CPU | Athlon 64 FX/Athlon 64 X2 | Pentium D/Pentium 4 | Pentium XE |
チップセット | nForce4 SLI x16 | Intel 945G | Intel 975X |
マザーボード | A8N32-SLI Deluxe | D945GTP | D975XBX |
メモリ | DDR400 | DDR2-667 | DDR2-667 |
メモリモジュール | PC3200(3-3-3) | PC2-5300(5-5-5) | PC2-5300(5-5-5) |
容量 | 1GB | ||
ビデオチップ | NVIDIA GeForce 6600(300MHz) | ||
ビデオメモリ | 256MB(500MHz) | ||
ビデオドライバ | NVIDIA ForceWare 80(v81.89) | ||
標準解像度 | 1024x768ドット、32ビットカラー | ||
ハードディスク | WesterDigital WD360 | ||
フォーマット | NTFS | ||
OS | Windows XP Professional+ServicePack2+DirectX9.0c |
SYSmark2004 SEのOffice Productivityは、オフィスワーカーがプレゼンテーション資料を作る過程をシミュレートしたベンチマークテストだ。実在のオフィスアプリケーションを利用しているため、ユーザーの実利用環境に近い結果が出ると言われている。
Pentium D 920は動作クロックが同じ2.8GHzのPentium D 820のスコア「171」に比べて「175」と結果が上がっている。これはL2キャッシュの容量が倍になった効果が表れていると考えられる。ただし、その効果は絶大というものではない。なお、同じローエンドのデュアルコアラインアップに位置する「Athlon 64 X2 3800+」と差はほとんどないことにも注目したい。
SYSmark2004 SEのInternet Content Creationは、コンテンツを作成し、それを構成したWebページを作成する過程をシミュレートするベンチマークソフトだ。
こちらもPentium D 820との比較に注目してみると、わずかであるがPentium D 920の結果が向上している。なお、先ほどのOffice Productivityでは互角だったAthlon 64 3800+と比べてみると、今度はかなりの差をつけられている。こうしたコンテンツを作成するアプリケーションでは、Athlon 64 X2のアドバンテージが如実に表れる。
ここでは、TMPGenc3 XPressを利用して、8MbpsのMPEG-2データを3MbpsのWMVに1パスでトランスコードする時間を計測し、その時間でフレーム数を割ってフレームレートを求めている。
Pentium D 820とPentium D 920の結果に差はほとんどない。

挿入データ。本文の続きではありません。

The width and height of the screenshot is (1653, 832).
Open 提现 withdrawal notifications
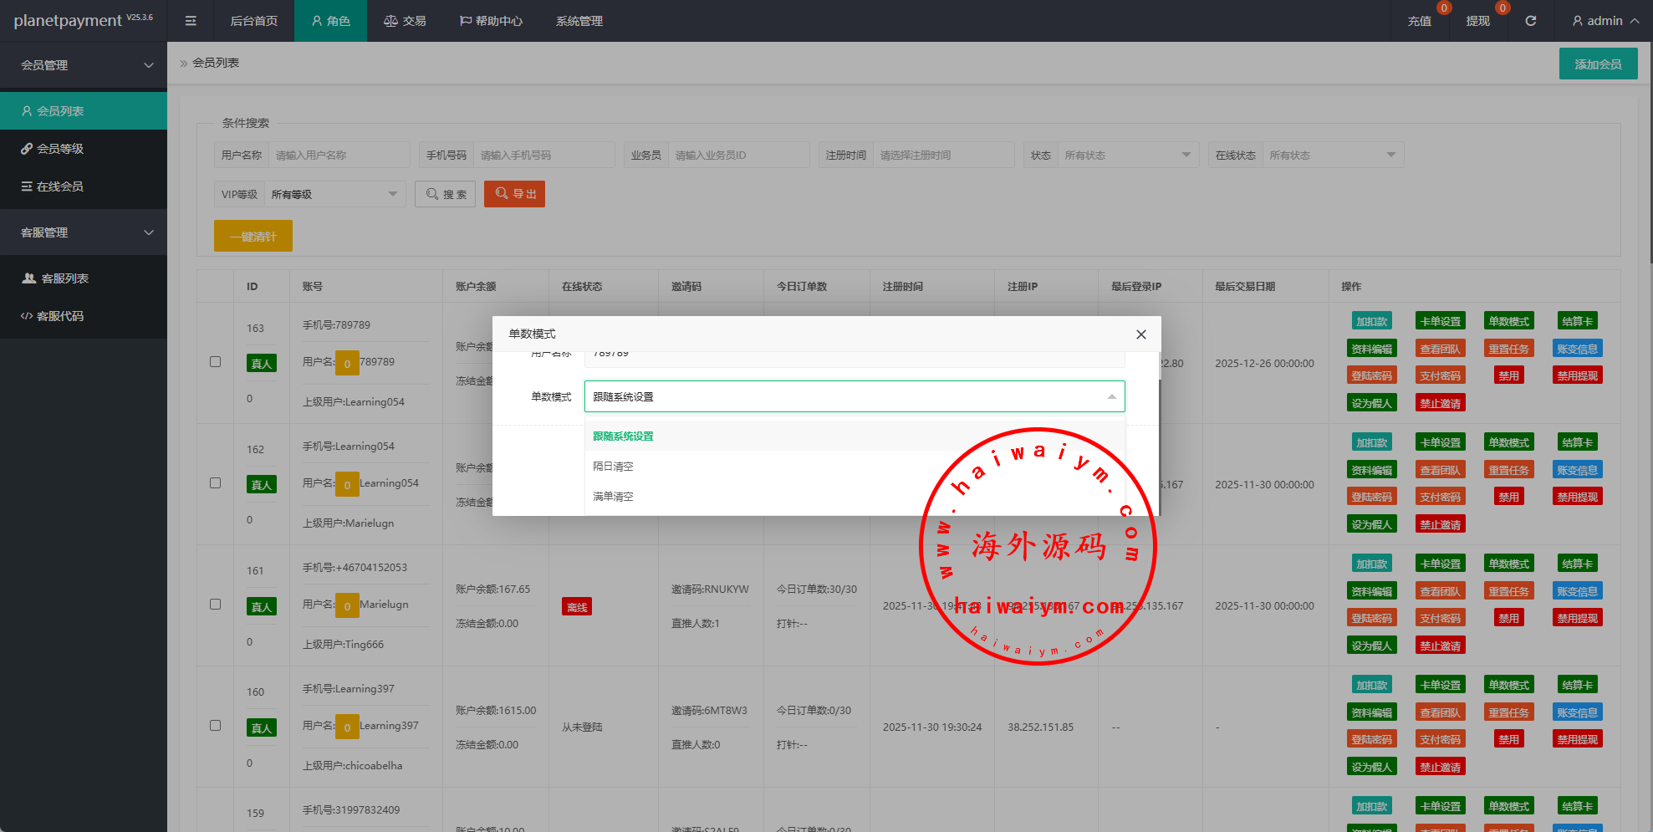click(1477, 21)
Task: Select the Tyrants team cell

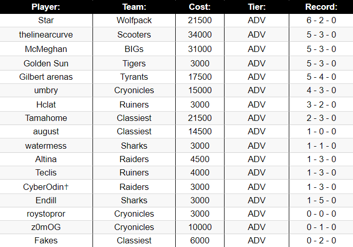Action: pyautogui.click(x=134, y=77)
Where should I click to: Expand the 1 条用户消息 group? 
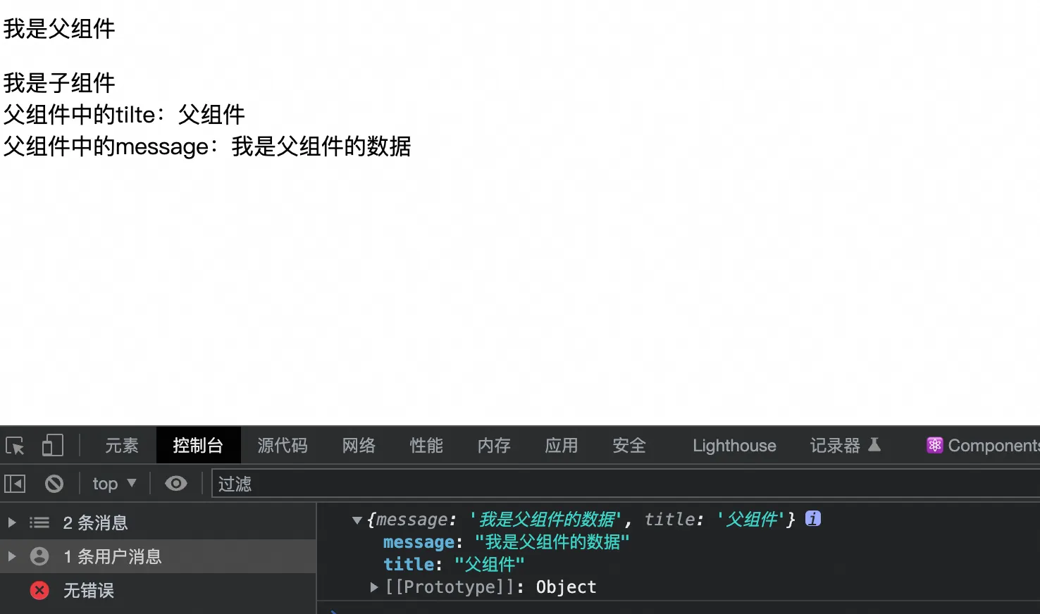12,556
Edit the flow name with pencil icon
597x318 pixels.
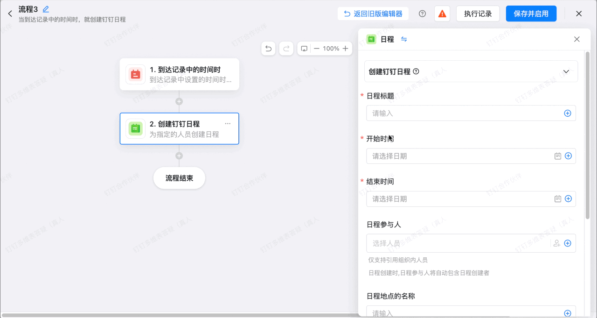(46, 9)
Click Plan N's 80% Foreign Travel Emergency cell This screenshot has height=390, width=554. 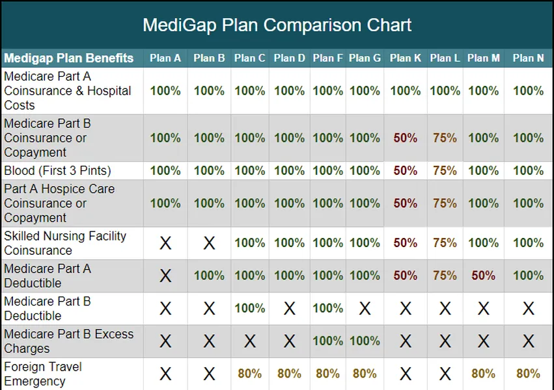pos(528,374)
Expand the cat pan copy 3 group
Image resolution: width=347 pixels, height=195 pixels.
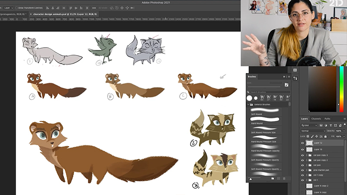tap(307, 155)
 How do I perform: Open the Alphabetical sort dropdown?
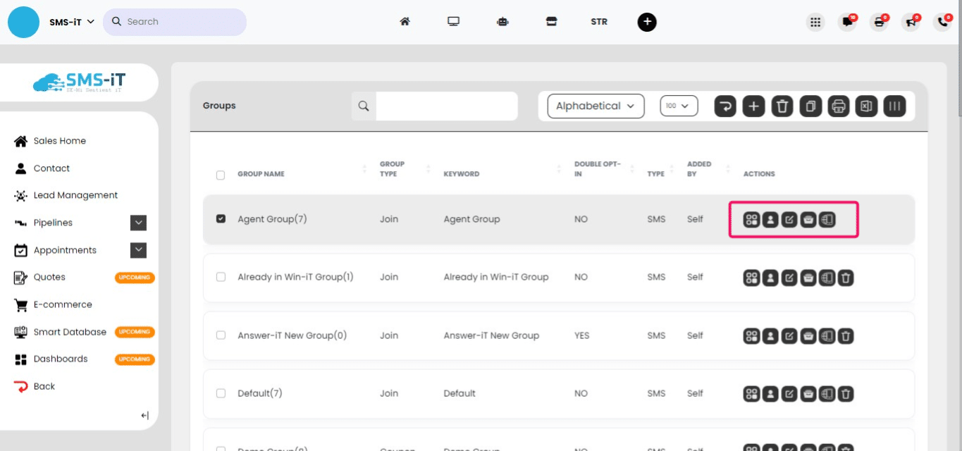pos(594,106)
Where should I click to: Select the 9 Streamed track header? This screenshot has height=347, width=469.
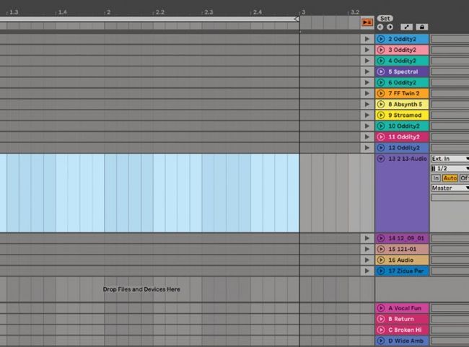[408, 115]
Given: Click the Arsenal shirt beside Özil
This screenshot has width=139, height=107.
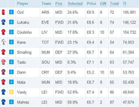Looking at the screenshot, I should click(4, 12).
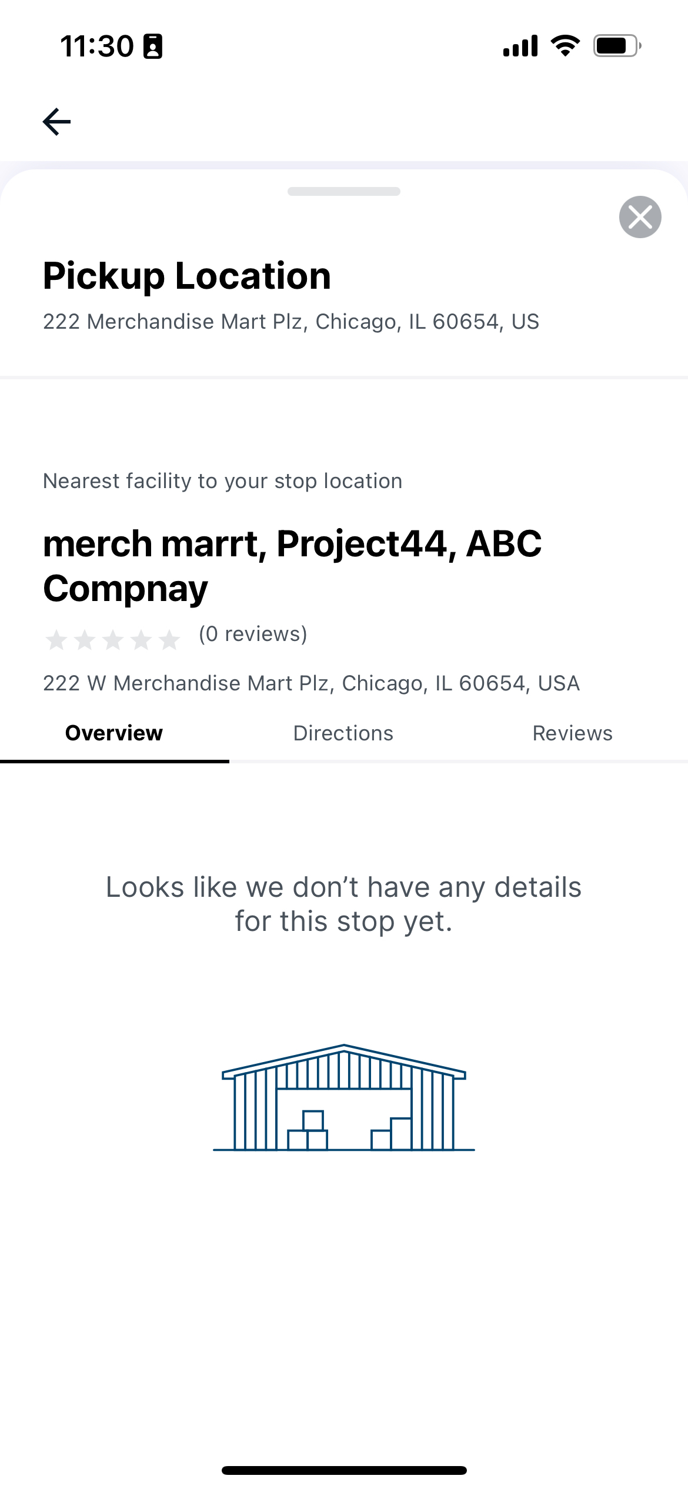The width and height of the screenshot is (688, 1489).
Task: Tap the fifth rating star
Action: 169,639
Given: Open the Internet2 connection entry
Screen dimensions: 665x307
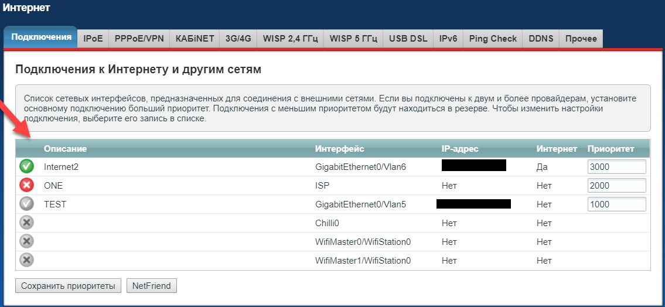Looking at the screenshot, I should pyautogui.click(x=61, y=167).
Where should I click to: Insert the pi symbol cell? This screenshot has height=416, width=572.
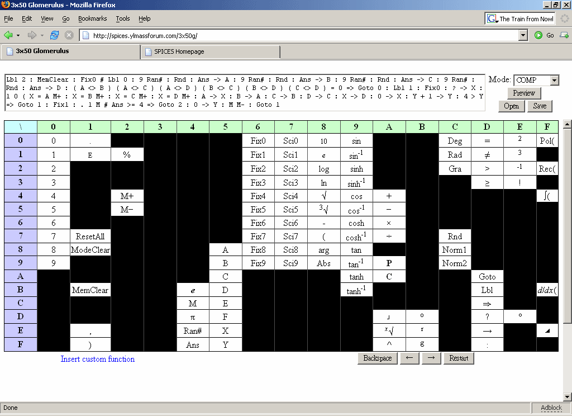tap(193, 317)
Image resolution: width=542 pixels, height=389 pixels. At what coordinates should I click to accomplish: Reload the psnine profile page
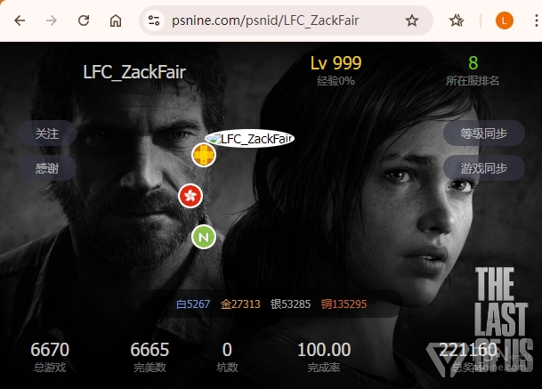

こうしたテストではキャッシュの容量よりも、動作クロックやCPU内部にある演算ユニットの数などが効いてくるため、その違いがL2キャッシュ容量だけの両者に差が出ないのは当然である。なお、ここでもAthlon 64 X2 3800+の結果はPentium D 920を大きく引き離している。
MAXON ComputerのCineBench 2003は、3Dの画面のレンダリング処理で、CPUの性能を計測するベンチマークプログラムだ。レンダリングはシングルCPU時とマルチCPU時の両方で計測している。ここでもPentium D 820とPentium D 920の差はほとんどない。こちらもL2キャッシュ増量の恩恵はまったくないようだ。
このような大量のデータを一度に利用する3Dレンダリング処理テストも、キャッシュ容量より動作クロックやCPU内部の演算ユニットの数が大きく効いてくるなのだ。なお、このテストでも、Athlon 64 3800+はPentium D 920を大きく引き離している。